Cell phones distract less frequent internet users more
If you are an infrequent internet user, then mere presence of a smartphone can adversely affect your cognitive performance, a study has found.
If you are an infrequent internet user, then mere presence of a smartphone can adversely affect your cognitive performance, a study has found. "The mere presence of a mobile phone was a distraction among infrequent internet users," said Jun-ichiro Kawahara, Associate Professor at Hokkaido University, Japan.
The researchers also found that people who are often glued to a screen are not easily distracted by the presence of a cell phone. In presence of a mobile phone, people are automatically drawn to it and then the individual differences decide how they attempt to ignore it.
Researchers measured the effect of mobile phones on the ability to pay attention of 40 undergraduate students divided into two groups.

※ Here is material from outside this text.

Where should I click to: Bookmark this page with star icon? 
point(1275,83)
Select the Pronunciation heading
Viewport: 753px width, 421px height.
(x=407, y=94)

The researchers placed a mobile phone next to a computer monitor, asked the participants of one group to search for a target character amongst other characters that appeared on the monitor screen.
For the another group, a memo pad of the same size as the phone was placed by the monitor, and the same experiment was conducted. The participants were asked about how frequently they use and how attached they are to the internet. The researchers found that people who infrequently used the internet took longer to find the target character than the control group.
On the other hand, it was found that heavy users were not distracted by the phone and rather more efficient to notice the target when it appeared on the side of the monitor where the mobile phone was placed. The study published in the journal Japanese Psychological Research also suggests that the influence of a mobile phone on users' cognitive performance differed depending on the degree of their internet usage.